- [Text provided]
BEGIN
An overview of deep learning in medical imaging focusing on MRI

Contributors: Alexander Selvikvåg Lundervold and Arvid Lundervold


What has happened in machine learning lately, and what does it mean for the future of medical image analysis? Machine learning has witnessed a tremendous amount of attention over the last few years. The current boom started around 2009 when so-called deep artificial neural networks began outperforming other established models on a number of important benchmarks. Deep neural networks are now the state-of-the-art machine learning models across a variety of areas, from image analysis to natural language processing, and widely deployed in academia and industry.

These developments have a huge potential for medical imaging technology, medical data analysis, medical diagnostics and healthcare in general, slowly being realized. We provide a short overview of recent advances and some associated challenges in machine learning applied to medical image processing and image analysis. As this has become a very broad and fast expanding field we will not survey the entire landscape of applications, but put particular focus on deep learning in MRI.

Please visit this link for a full copy of the paper. The excerpt below has not been modified and is available via Creative Commons license - link here.

Deep learning: Traditionally, machine learning models are trained to perform useful tasks based on manually designed features extracted from the raw data, or features learned by other simple machine learning models. In deep learning, the computers learn useful representations and features automatically, directly from the raw data, bypassing this manual and difficult step. By far the most common models in deep learning are various variants of artificial neural networks, but there are others. The main common characteristic of deep learning methods is their focus on feature learning: automatically learning representations of data. This is the primary difference between deep learning approaches and more “classical” machine learning. Discovering features and performing a task is merged into one problem, and therefore both improved during the same training process. See [38], [40] for general overviews of the field.
END
Stored data entries
BEGIN
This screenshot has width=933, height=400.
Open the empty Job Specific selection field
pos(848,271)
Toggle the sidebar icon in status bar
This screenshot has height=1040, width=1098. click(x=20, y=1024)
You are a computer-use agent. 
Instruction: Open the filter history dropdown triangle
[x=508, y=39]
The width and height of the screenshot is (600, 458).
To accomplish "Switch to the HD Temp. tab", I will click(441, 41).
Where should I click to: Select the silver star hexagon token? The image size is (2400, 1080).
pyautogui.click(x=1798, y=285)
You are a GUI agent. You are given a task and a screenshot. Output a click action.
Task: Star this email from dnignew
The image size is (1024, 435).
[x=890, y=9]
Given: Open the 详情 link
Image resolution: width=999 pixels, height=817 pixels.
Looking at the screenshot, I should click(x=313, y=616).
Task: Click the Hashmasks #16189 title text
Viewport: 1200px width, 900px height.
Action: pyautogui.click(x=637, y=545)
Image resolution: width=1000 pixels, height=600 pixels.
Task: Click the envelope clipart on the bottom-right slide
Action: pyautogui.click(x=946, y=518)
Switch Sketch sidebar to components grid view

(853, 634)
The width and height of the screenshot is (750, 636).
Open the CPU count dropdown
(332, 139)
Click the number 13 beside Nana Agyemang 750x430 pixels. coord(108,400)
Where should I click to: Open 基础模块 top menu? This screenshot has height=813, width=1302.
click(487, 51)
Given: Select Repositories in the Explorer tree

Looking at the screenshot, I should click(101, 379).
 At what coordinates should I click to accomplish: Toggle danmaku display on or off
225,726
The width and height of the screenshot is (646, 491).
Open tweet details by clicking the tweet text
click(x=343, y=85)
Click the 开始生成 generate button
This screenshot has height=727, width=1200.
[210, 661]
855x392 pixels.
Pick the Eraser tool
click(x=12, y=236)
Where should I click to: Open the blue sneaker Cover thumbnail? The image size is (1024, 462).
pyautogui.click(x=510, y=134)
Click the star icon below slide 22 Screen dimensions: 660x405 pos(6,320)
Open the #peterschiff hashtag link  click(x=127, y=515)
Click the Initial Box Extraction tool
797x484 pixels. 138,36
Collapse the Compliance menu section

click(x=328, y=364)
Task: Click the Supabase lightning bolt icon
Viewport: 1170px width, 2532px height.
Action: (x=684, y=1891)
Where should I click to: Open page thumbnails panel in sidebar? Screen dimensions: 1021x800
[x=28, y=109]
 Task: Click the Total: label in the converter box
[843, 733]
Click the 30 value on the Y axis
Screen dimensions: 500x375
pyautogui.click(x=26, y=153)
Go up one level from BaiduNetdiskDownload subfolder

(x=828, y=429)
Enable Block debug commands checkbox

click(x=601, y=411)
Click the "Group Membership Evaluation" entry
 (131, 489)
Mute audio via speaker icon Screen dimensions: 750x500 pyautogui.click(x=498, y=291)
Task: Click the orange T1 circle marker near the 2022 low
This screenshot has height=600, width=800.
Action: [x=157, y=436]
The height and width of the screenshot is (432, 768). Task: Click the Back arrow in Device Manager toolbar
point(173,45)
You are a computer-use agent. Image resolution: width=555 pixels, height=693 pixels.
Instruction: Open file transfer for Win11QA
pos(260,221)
END
Extend the text on deep learning in MRI, starting right after its last sentence.

Deep Learning in Medical Imaging: In medical imaging the interest in deep learning is mostly triggered by convolutional neural networks (CNNs) [56],14 a powerful way to learn useful representations of images and other structured data. Before it became possible to use CNNs efficiently, these features typically had to be engineered by hand, or created by less powerful machine learning models. Once it became possible to use features learned directly from the data, many of the handcrafted image features were typically left by the wayside as they turned out to be almost worthless compared to feature detectors found by CNNs. There are some strong preferences embedded in CNNs based on how they are constructed, which helps us understand why they are so powerful.

Healthcare providers generate and capture enormous amounts of data containing extremely valuable signals and information, at a pace far surpassing what “traditional” methods of analysis can process. Machine learning therefore quickly enters the picture, as it is one of the best ways to integrate, analyze and make predictions based on large, heterogeneous data sets. Healthcare applications of deep learning range from one-dimensional biosignal analysis and the prediction of medical events, e.g. seizures and cardiac arrests, to computer-aided detection and diagnosis supporting clinical decision making and survival analysis, to drug discovery and as an aid in therapy selection and pharmacogenomics, to increased operational efficiency, stratified care delivery, and analysis of electronic health records.